“Both Britain and Ireland need to focus on the EU’s achievements, with our national interests coming before party politics. Cameron risks tearing the UK apart: advocating Brexit will reopen the Scottish debate. Equally, Cameron’s reckless plans to restrict human rights in the UK by repealing the Human Rights Act and threatening withdrawal from the European Convention on Human Right (ECHR) jeopardise both UK unity and British EU membership. Withdrawing from the ECHR also risks breaching the Belfast Good Friday Agreement”, Hazell warned the Dublin audience.
“What the UK needs is real political leadership: leaders with courage, who use the present to build a better future. Instead of running away from Europe, we should aim for a leading role in the European Union: meeting common challenges that face us all through shared values and aims. We must stand true to our beliefs and resist populist politicians peddling fear: exposing the myths and distortions that are designed to divide and rule”, noted Hazell: “Bringing people together: uniting our means and efforts to achieve greater strength, resource, prosperity and security.”
“Europe needs courage, not fear. Yesterday (Wed - 11 Nov), across Europe we remembered the fallen: those who paid the ultimate price for past policy failure. In this rapidly changing world, we should recognise the warnings of commentators like Michael White, who wrote recently in The Guardian that ‘increasingly fractious and enfeebled, our politicians may drift into an EU breakup just as, 100 years ago, we drifted into war’”, said Hazell.
Hazell observed: “With Russia testing European unity over Ukraine, and the self-proclaimed Islamic State recruiting in Europe’s cities, now is the time for Europeans to stand together. In our interconnected world, no nation is an island. Through shared values and by sharing sovereignty, our local communities, cities, regions and nations can combat global challenges - such as climate change, and the growing gap between rich and poor. Whilst we cannot recover the past, clearly the future is ours to lose or win. By working together within the EU, we can shape a better future free of fear. Europe - not fear-peddling demagogues - offer hope for our achievable and positive future”

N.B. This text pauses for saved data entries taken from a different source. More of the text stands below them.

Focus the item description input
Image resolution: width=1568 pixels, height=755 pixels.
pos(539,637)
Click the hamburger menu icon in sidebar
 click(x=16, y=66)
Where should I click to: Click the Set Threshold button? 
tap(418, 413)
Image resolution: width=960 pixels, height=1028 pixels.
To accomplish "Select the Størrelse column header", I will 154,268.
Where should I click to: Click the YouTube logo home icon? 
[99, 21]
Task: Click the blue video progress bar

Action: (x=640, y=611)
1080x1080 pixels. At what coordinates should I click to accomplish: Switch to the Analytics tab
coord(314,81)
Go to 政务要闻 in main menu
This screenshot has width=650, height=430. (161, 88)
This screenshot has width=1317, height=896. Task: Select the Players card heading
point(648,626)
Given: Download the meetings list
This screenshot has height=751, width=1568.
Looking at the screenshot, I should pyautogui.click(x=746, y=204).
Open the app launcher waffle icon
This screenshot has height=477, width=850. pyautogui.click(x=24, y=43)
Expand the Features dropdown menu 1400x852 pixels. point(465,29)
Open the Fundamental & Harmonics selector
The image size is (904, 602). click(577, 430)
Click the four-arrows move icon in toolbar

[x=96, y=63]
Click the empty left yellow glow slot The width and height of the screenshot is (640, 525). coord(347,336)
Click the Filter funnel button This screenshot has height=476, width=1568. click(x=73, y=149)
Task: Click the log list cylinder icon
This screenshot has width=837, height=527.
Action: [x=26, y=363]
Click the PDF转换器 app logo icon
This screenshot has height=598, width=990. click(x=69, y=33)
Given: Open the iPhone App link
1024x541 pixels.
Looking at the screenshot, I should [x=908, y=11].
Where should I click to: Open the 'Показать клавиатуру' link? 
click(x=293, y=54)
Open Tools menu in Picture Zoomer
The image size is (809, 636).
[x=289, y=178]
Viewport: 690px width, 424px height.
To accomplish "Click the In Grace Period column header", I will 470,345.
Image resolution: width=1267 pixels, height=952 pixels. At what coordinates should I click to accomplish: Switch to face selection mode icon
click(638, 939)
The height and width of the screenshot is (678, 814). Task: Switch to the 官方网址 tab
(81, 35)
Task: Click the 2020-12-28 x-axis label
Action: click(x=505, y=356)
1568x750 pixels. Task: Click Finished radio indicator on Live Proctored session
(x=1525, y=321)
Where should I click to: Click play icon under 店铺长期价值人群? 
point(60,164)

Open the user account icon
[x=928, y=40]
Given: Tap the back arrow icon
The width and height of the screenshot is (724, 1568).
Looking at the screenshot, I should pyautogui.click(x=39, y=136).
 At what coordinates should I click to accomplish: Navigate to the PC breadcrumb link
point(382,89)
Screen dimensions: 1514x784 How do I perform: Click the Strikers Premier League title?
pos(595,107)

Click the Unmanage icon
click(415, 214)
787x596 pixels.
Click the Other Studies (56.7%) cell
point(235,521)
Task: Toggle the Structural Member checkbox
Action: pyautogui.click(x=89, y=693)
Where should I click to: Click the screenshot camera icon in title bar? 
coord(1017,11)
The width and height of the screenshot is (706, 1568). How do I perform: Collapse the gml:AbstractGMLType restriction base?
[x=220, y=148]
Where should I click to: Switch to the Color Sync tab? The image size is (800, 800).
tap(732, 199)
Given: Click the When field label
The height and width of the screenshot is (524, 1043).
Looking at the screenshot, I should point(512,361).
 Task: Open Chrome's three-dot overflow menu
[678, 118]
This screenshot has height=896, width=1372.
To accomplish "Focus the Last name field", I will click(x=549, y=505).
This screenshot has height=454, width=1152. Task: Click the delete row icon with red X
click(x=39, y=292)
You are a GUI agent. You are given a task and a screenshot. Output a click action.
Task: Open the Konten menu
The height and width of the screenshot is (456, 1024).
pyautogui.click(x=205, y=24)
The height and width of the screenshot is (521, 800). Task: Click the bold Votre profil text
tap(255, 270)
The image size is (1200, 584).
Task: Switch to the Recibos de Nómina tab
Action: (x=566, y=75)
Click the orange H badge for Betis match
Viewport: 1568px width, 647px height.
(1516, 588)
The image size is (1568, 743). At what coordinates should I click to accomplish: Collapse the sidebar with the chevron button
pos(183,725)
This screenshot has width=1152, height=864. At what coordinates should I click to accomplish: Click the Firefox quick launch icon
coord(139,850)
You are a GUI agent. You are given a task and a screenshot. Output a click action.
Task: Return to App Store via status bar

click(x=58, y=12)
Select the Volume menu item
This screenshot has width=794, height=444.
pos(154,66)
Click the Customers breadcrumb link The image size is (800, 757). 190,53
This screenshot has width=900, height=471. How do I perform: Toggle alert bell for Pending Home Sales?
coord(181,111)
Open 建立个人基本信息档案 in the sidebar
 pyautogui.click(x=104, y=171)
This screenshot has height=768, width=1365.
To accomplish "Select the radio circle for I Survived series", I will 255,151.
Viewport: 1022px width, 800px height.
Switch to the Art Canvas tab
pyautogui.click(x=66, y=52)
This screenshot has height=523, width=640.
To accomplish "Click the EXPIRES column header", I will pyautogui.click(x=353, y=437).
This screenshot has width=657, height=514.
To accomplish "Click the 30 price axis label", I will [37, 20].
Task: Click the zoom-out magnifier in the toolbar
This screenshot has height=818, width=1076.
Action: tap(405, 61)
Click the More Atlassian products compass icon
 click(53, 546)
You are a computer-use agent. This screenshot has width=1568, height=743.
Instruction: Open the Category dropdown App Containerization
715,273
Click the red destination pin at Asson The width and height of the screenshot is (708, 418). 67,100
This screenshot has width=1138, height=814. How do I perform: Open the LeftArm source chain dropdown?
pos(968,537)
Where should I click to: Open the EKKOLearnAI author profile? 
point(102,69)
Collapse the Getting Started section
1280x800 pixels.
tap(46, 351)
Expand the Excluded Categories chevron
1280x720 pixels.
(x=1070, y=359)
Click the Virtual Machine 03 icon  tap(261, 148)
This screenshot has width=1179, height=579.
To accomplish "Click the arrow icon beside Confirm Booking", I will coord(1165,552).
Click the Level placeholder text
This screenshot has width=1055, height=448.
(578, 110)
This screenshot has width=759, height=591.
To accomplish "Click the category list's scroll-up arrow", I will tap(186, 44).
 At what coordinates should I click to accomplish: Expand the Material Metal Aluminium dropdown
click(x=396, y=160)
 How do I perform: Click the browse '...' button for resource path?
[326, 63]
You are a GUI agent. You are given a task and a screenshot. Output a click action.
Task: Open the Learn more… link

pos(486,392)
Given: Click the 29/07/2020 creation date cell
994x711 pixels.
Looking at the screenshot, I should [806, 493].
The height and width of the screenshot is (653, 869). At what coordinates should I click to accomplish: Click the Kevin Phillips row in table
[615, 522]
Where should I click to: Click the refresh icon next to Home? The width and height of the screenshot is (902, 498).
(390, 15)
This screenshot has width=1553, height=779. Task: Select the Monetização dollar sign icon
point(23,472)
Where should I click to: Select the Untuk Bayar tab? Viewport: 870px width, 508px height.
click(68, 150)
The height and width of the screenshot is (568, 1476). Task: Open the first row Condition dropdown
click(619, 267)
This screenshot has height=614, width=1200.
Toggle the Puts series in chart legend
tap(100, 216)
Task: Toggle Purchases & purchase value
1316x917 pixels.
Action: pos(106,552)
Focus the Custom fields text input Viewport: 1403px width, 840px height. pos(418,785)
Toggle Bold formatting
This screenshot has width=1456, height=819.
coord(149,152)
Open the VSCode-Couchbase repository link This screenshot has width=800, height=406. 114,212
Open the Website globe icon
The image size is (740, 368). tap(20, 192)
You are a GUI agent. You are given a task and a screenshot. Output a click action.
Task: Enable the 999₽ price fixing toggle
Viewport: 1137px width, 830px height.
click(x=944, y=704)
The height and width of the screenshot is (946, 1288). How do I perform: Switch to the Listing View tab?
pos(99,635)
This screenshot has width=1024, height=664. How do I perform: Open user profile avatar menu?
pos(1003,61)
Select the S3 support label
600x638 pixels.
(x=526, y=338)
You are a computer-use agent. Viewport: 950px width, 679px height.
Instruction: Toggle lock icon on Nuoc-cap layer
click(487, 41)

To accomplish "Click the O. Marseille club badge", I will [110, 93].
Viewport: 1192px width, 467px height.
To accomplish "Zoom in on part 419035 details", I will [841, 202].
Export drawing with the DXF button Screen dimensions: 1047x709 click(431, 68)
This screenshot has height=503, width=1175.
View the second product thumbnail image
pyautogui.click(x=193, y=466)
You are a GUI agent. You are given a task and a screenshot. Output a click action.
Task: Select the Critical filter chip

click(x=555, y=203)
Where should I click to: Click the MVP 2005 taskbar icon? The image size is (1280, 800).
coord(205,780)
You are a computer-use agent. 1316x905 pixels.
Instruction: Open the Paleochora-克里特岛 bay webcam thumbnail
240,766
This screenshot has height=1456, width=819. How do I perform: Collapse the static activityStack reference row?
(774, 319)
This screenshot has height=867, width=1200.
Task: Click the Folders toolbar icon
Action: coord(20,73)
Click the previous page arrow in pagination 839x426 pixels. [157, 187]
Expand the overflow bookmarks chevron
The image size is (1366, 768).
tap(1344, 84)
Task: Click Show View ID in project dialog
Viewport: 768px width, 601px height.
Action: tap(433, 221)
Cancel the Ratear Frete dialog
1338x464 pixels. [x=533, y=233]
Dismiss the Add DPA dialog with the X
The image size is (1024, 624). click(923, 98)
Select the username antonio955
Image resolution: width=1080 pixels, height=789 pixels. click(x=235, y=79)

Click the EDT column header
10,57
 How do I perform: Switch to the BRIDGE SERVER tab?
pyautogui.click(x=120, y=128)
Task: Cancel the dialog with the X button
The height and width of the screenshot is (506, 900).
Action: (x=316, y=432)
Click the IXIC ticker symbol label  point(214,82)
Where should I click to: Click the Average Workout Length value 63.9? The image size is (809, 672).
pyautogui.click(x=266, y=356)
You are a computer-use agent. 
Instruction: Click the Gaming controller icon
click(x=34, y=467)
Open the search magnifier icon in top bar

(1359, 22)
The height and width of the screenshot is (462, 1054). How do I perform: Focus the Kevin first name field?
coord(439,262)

Turning to the tectonic shifts and ever increasing schisms within United Kingdom politics during the last five years, Hazell observed: “By bringing Britain to the brink of Brexit in a desperate effort to appease UKIP, the Conservative Party has placed party politics ahead of the national interest, as a result betraying both. British PM David Cameron’s Bloomberg speech in January 2013 has failed to bridge the ever widening split in the Conservative Party over Europe.”
Tomorrow (Thurs - 13 Nov) evening, former British PM Sir John Major will speak in Berlin on Brexit at the headquarters of German CDU’s Konrad Adenauer Foundation (KAS). “In March 1991, while visiting German Chancellor Helmut Kohl, British PM John Major told the KAS audience in Bonn that Britain’s role was ‘at the heart of Europe’. And in 1992, John Major led the British Tory MEPs into the mainstream centre right EPP Group: to sit alongside friends like Fine Gael”, concluded Hazell: “In ordering Conservative MEPs to leave the EPP family, Cameron began systematically to destroy the work of Sir John Major and other Tory leaders.”